++++ Material shown ++++
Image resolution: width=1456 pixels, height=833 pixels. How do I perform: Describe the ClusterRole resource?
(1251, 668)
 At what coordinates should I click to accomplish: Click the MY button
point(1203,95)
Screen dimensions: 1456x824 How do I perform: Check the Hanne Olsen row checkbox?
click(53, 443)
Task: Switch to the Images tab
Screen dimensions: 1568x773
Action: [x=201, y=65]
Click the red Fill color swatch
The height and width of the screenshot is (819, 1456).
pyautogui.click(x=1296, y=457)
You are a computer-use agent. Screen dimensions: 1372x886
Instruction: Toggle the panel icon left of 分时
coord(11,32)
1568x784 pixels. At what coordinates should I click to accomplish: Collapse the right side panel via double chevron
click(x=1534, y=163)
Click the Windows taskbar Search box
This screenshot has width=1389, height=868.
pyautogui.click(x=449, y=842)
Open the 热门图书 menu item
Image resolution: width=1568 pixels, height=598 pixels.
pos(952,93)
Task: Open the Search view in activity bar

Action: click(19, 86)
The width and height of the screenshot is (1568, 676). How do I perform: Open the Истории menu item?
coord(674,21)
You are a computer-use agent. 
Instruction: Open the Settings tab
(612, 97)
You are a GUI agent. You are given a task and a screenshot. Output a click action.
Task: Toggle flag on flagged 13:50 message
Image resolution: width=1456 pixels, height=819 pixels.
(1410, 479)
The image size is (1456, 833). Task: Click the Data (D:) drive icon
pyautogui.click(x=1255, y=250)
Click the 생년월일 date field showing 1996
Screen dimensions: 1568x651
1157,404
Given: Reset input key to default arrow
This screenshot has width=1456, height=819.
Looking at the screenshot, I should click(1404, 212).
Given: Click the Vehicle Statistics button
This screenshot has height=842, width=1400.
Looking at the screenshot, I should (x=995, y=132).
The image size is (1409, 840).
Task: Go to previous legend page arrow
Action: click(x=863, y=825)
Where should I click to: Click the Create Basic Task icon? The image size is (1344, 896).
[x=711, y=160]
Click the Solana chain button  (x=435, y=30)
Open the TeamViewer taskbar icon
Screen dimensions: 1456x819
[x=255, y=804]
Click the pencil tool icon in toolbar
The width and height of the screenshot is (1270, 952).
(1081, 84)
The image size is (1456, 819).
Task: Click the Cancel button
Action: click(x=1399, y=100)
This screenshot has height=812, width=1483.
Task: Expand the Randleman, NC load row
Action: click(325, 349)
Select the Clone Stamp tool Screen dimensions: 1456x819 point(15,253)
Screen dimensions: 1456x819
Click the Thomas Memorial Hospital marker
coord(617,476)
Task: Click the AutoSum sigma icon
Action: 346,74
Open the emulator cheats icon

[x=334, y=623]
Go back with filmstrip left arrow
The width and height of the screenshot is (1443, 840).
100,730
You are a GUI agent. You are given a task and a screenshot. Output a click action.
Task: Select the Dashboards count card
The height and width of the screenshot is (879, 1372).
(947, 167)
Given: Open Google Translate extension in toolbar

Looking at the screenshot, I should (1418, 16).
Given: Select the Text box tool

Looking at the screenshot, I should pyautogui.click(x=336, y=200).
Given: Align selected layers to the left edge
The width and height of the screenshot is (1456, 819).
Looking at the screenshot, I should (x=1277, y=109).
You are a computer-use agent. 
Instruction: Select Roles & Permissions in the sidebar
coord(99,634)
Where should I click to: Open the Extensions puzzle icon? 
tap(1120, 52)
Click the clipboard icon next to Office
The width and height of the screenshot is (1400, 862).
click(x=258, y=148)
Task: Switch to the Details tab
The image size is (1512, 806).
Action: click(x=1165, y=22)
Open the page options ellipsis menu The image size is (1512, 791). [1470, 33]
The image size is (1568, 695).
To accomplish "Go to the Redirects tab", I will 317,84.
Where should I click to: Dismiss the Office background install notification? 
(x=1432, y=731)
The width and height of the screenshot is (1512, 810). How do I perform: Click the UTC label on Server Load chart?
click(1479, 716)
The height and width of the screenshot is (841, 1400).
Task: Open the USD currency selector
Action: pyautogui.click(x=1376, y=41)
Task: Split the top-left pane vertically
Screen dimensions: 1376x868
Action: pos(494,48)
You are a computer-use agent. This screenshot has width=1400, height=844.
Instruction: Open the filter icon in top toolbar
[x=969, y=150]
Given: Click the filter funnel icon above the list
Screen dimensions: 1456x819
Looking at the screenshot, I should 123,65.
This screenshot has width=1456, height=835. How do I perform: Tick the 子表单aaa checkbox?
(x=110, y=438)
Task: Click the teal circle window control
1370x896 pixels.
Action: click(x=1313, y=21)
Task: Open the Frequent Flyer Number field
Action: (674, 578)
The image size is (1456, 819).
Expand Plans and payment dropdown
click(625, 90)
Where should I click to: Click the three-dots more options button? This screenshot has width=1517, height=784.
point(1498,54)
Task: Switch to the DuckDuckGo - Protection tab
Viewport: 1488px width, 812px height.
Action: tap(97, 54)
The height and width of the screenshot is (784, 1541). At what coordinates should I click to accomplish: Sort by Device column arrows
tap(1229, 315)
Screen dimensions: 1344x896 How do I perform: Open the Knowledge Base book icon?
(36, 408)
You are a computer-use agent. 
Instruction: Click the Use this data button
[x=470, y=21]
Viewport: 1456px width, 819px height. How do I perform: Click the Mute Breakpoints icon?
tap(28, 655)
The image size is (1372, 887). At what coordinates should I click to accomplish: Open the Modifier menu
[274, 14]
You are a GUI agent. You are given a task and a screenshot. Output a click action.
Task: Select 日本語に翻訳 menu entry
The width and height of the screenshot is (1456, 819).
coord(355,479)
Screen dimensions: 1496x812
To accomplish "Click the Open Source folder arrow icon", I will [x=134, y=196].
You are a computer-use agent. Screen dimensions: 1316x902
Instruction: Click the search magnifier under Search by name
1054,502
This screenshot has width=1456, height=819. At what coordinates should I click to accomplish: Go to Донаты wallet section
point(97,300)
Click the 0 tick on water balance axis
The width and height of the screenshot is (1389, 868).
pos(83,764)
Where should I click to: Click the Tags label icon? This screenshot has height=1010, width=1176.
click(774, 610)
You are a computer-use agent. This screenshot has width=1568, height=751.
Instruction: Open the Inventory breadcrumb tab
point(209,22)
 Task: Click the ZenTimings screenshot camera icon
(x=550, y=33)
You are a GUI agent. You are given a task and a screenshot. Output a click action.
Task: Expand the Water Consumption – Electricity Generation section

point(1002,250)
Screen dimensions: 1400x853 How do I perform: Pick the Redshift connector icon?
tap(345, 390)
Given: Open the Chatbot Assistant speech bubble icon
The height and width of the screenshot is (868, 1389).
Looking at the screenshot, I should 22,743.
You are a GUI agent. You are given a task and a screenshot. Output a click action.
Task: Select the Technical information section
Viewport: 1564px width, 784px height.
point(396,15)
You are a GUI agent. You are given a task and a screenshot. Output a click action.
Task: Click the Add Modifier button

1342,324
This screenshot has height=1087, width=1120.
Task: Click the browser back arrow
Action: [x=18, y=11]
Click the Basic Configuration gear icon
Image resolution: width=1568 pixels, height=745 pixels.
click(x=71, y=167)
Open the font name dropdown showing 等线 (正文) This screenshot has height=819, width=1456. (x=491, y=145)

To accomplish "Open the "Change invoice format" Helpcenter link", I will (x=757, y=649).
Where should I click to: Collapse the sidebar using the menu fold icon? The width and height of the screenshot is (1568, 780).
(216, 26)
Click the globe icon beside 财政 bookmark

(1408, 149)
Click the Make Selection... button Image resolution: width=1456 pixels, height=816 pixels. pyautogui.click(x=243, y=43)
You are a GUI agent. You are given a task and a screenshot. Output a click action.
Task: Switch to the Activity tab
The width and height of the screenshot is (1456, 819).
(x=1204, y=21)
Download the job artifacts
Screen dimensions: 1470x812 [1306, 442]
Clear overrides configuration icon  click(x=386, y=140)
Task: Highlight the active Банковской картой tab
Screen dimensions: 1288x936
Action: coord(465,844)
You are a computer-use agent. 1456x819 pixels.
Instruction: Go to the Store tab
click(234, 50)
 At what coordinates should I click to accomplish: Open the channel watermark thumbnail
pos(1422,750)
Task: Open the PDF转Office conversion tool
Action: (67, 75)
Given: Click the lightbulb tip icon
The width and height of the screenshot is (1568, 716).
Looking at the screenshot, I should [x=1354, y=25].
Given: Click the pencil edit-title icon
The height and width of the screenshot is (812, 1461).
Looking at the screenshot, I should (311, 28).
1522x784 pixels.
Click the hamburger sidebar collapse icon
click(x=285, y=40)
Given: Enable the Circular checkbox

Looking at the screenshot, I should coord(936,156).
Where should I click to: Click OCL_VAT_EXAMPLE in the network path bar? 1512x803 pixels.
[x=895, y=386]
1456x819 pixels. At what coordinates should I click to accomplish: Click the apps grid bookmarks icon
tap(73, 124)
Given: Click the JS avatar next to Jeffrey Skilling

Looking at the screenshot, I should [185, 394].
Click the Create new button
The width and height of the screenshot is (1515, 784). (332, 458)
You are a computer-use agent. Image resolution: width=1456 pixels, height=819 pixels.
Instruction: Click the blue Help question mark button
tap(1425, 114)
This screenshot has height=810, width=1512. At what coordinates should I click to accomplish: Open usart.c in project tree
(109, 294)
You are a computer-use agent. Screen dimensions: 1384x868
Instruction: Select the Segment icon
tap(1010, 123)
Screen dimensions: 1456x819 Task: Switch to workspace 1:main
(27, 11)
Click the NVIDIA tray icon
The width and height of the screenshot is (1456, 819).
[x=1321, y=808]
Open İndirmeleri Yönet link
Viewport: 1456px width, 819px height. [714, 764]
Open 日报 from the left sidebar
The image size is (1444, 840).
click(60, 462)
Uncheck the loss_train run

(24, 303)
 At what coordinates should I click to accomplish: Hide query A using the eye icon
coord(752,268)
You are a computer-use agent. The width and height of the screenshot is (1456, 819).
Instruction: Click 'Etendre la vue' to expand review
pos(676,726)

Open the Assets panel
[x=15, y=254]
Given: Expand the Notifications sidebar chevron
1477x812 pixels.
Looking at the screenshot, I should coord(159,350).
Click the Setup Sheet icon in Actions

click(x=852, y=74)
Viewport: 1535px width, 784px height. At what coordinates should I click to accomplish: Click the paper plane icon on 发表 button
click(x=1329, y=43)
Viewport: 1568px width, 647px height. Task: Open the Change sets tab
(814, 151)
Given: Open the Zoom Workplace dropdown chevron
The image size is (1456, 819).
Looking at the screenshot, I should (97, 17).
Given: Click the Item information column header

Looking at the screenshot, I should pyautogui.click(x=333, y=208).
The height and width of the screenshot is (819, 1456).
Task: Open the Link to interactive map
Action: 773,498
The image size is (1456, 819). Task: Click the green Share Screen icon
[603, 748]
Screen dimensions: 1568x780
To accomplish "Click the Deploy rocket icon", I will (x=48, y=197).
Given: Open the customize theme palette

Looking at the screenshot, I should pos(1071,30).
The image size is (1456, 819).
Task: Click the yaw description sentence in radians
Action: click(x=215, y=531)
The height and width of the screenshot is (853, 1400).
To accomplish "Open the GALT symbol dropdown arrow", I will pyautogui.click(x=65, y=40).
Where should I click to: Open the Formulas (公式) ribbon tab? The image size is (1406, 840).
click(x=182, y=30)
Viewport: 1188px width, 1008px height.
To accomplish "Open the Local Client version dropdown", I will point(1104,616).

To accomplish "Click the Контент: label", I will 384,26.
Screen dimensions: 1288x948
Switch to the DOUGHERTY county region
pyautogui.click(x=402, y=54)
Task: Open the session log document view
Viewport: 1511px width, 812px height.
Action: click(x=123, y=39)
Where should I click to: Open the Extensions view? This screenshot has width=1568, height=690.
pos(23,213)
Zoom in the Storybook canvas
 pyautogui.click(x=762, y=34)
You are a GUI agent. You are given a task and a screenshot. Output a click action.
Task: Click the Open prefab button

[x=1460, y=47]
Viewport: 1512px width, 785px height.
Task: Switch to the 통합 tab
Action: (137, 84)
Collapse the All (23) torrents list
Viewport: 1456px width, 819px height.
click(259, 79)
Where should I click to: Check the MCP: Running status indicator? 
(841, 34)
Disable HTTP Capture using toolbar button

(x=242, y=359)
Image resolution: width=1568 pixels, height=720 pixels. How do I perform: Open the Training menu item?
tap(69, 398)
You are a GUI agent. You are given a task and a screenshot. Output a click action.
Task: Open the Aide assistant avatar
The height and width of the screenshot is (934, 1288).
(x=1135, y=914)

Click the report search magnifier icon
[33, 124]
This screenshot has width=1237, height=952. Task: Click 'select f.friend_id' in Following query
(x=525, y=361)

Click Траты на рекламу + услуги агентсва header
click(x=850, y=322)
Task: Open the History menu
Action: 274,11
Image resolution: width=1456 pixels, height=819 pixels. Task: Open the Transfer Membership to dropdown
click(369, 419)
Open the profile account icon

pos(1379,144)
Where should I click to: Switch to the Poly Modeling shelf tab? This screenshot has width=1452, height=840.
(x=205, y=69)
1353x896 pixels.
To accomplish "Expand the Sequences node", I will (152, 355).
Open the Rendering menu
++++
In the listing above, find the line with "Click the pencil tool icon in toolbar" and the line with "Select the Clone". Output those two lines and every line between them, exactly as written.

• [Task output]:
Click the pencil tool icon in toolbar
The width and height of the screenshot is (1270, 952).
(1081, 84)
The image size is (1456, 819).
Task: Click the Cancel button
Action: click(x=1399, y=100)
This screenshot has height=812, width=1483.
Task: Expand the Randleman, NC load row
Action: click(325, 349)
Select the Clone Stamp tool Screen dimensions: 1456x819 point(15,253)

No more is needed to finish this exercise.